Screenshot grounding data
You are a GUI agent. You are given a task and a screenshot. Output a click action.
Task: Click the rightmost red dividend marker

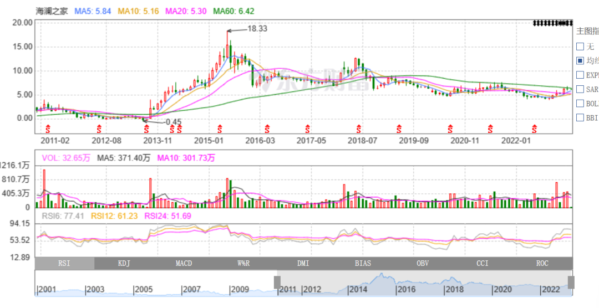point(535,129)
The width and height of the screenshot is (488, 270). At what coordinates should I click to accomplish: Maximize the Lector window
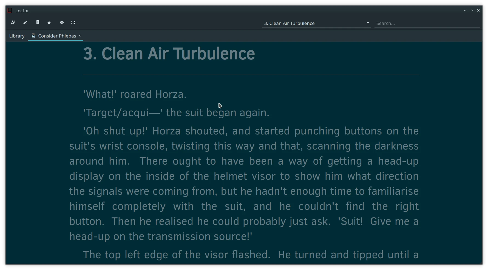coord(472,10)
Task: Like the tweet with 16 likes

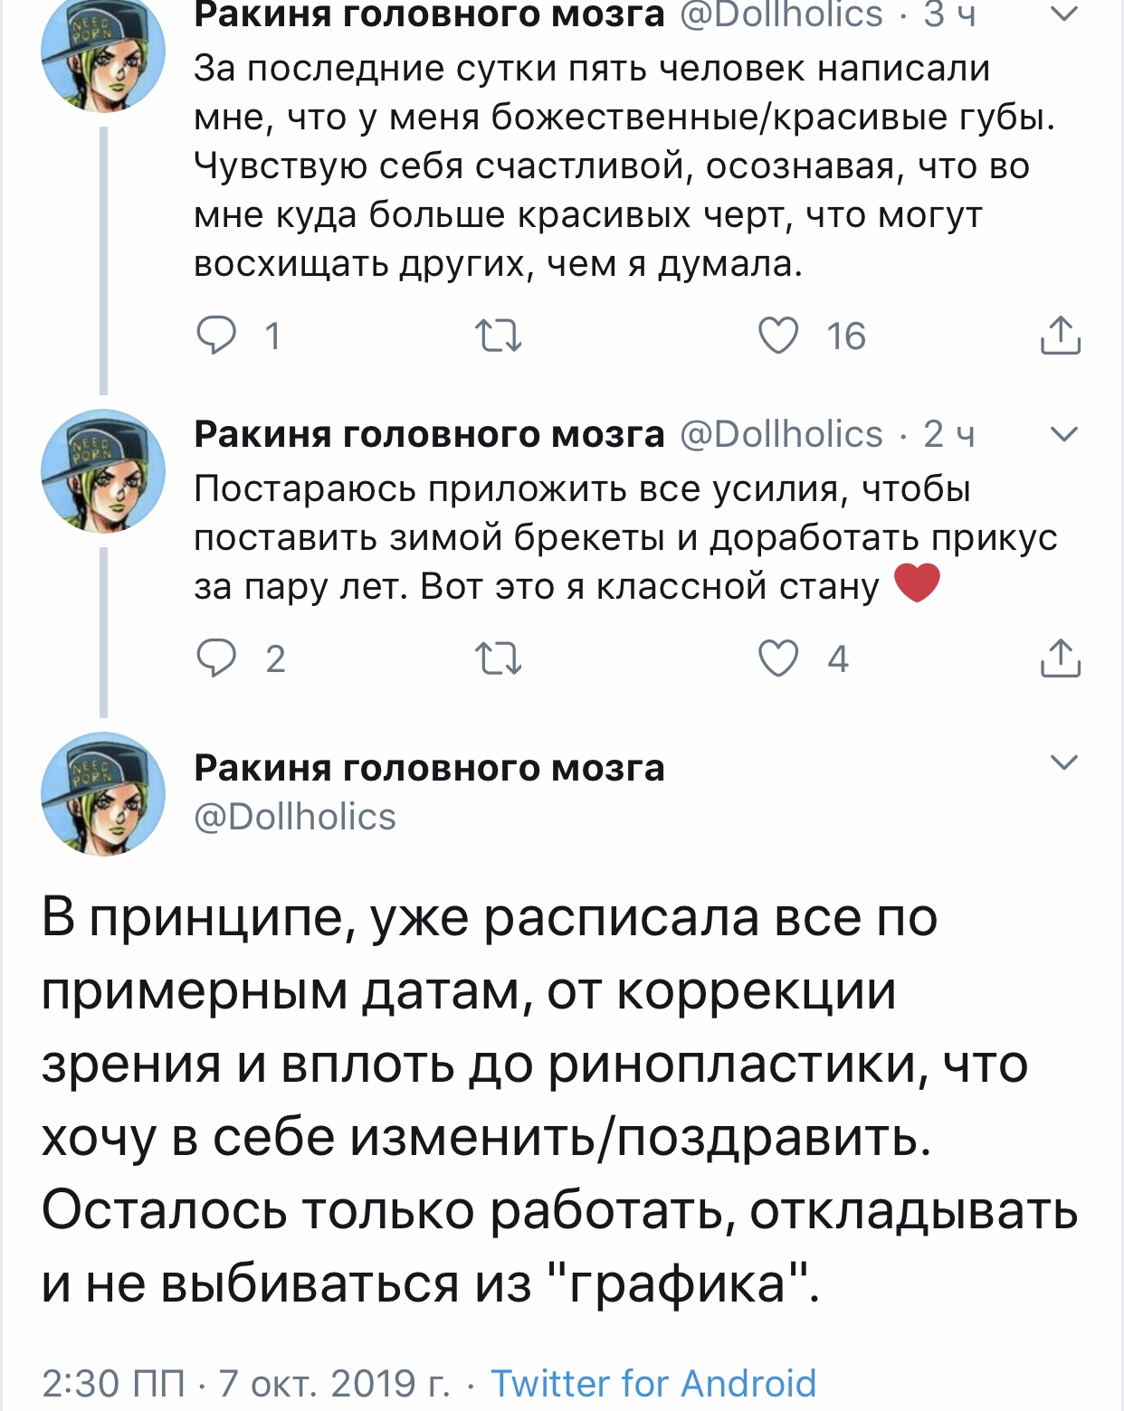Action: [778, 336]
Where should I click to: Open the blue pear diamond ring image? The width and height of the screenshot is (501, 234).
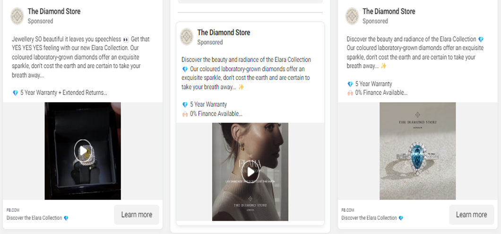coord(417,151)
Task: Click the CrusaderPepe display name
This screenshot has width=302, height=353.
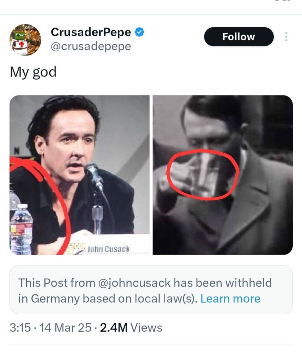Action: click(91, 32)
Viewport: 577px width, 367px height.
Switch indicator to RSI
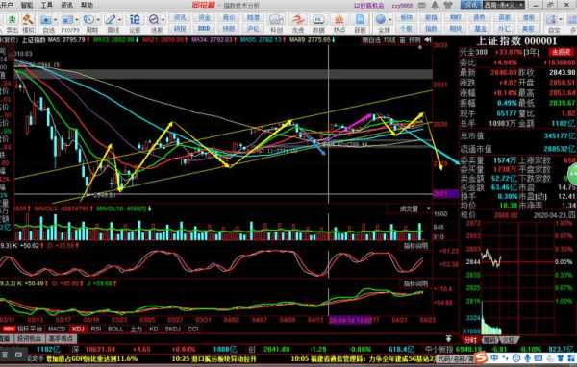tap(95, 329)
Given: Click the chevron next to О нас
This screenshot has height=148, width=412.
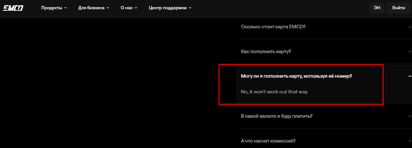Looking at the screenshot, I should point(136,8).
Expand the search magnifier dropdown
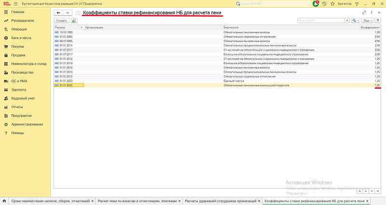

> What the task requires: Transcribe all the entries precisely. Do not include any picture.

> Response box:
You are a GUI agent. You are given a task and a screenshot. Output a click action.
Task: Click the rightmost red dividend marker

point(535,129)
The width and height of the screenshot is (488, 270). At what coordinates should I click to accomplish: Maximize the Lector window
coord(472,10)
Task: Like the tweet with 16 likes

Action: [778, 336]
Where should I click to: Open the blue pear diamond ring image? The width and height of the screenshot is (501, 234).
coord(417,151)
Task: Click the CrusaderPepe display name
This screenshot has width=302, height=353.
Action: click(91, 32)
Viewport: 577px width, 367px height.
Switch indicator to RSI
tap(95, 329)
Given: Click the chevron next to О нас
This screenshot has height=148, width=412.
Looking at the screenshot, I should point(136,8).
Expand the search magnifier dropdown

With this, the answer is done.